La perturbation des chaînes d’approvisionnement et l’incertitude générée par les troubles sociaux sont susceptibles d’aggraver l’inflation, d’autant plus que ces territoires sont largement dépendants des importations. Si les prix des biens continuent à augmenter alors même que l’activité économique se contracte, cela pourrait conduire à une récession. Cette perspective est d’autant plus préoccupante que les Antilles ne disposent pas des leviers économiques d’une grande nation pour faire face à une telle crise. Déjà marquées par une spirale inflationniste et un taux de chômage structurellement élevé, en particulier chez les jeunes, une récession accentuerait les inégalités et la précarité, exacerbant encore davantage les tensions sociales. Par ailleurs, l’Etat français, bien que présent et disposé à négocier des solutions, doit également composer avec ses propres contraintes budgétaires.

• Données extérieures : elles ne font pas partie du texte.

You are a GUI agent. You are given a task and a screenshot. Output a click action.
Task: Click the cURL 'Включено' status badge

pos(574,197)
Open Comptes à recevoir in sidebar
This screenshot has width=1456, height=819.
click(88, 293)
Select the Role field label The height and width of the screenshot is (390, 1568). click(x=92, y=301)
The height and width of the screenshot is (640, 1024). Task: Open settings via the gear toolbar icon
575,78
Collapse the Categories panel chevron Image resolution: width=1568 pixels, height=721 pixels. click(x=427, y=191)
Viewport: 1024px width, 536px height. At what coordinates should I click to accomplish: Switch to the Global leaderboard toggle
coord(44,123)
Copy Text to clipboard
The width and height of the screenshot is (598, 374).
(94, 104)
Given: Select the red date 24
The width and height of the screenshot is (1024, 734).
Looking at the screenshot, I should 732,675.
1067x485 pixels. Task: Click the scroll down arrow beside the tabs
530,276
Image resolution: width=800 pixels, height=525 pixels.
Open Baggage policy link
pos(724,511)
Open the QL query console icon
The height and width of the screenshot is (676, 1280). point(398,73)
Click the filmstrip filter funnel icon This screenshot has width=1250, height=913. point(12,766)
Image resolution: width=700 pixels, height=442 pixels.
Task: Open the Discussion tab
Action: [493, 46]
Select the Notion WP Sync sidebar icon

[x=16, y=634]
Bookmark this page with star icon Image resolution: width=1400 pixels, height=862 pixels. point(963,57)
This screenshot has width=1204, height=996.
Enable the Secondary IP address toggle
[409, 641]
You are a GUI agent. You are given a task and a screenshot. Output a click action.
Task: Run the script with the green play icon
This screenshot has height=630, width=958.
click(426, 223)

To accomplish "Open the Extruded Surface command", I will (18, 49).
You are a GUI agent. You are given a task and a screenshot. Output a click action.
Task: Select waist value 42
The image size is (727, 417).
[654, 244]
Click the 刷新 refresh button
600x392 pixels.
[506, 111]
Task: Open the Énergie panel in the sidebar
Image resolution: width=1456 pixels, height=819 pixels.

L’idée d’une aide massive de la métropole pour subventionner la continuité territoriale à l’effet d’obtenir des baisses de prix du fret aérien et maritime dans les territoires d’Outre-mer semble, dans le contexte actuel de restrictions budgétaires, peu réaliste.

Ainsi, le mouvement contre la vie chère, bien qu’il parte d’un constat indéniable de difficultés économiques, semble s’être enfermé dans une logique de confrontation qui pourrait causer plus de tort que de bien à moyen et long terme. Le rejet des réalités économiques complexes de ces îles, et notamment des mécanismes qui régissent les prix, empêche une résolution pragmatique du problème. Les activistes, en privilégiant des méthodes de pression et de blocage, risquent de faire passer au second plan les efforts de négociation qui pourraient aboutir à des solutions concrètes et applicables.

Il serait opportun que les revendications populaires soient mieux encadrées par une compréhension plus fine des dynamiques économiques à l’œuvre dans ces territoires. La question de la vie chère ne peut être traitée de manière isolée, sans prendre en compte les multiples facteurs qui la causent : les coûts d’importation, la faiblesse de la production locale, le manque de concurrence, et les spécificités du marché insulaire. Il est donc essentiel d’engager un dialogue constructif, non seulement entre les représentants du mouvement social, les syndicats, les distributeurs et les autorités, mais aussi avec les experts économiques capables d’apporter des solutions adaptées à ces problématiques.

Dans l’état actuel des choses, si le blocage persiste et que les négociations continuent de se heurter à un dialogue de sourds, l’avenir économique de la Guadeloupe et de la Martinique pourrait se révéler sombre. Une récession, combinée à une inflation galopante, pourrait engendrer une crise sociale encore plus profonde, avec des conséquences durables sur la stabilité des deux îles. Au-delà des revendications immédiates, c’est donc une véritable réflexion de fond qui doit être menée pour repenser l’économie des Antilles à travers un nouveau modèle économique, en intégrant les réalités d’une production locale anesthésiée tout en recherchant des solutions viables pour relancer la production locale qui s’avère être le véritable nœud du problème, afin réduire durablement le coût de la vie en Guadeloupe.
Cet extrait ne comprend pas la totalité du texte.